<<<<
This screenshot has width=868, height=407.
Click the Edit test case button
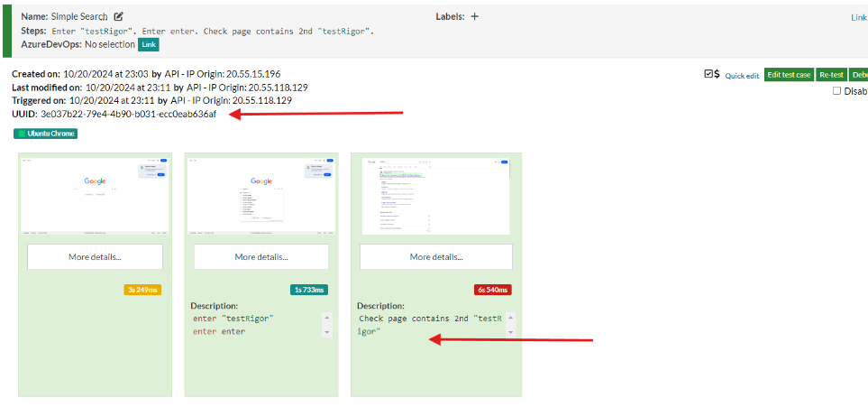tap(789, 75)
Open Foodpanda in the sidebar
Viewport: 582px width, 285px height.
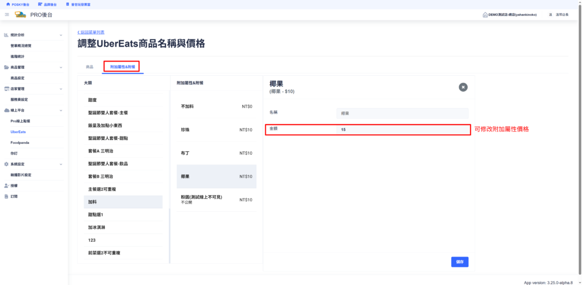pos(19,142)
>>>>
<<<<
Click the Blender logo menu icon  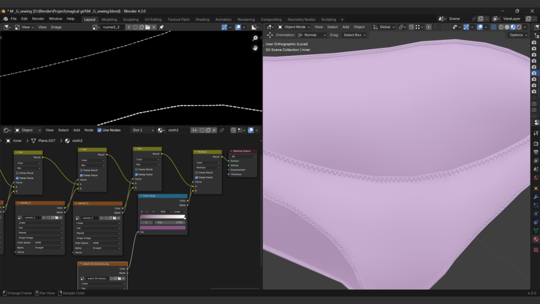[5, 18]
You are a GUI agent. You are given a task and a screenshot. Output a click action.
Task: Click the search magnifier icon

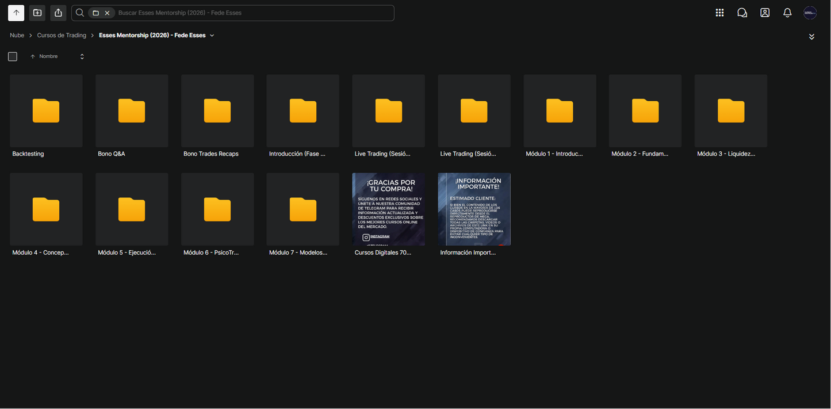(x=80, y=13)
>>>>
■ WHAT THIS TASK INVOLVES
Where a line of the material above holds the string "screenshot", copy that line.

■ ANSWER
This screenshot has width=868, height=407.
You are a GUI agent. You are given a task and a screenshot. Output a click action.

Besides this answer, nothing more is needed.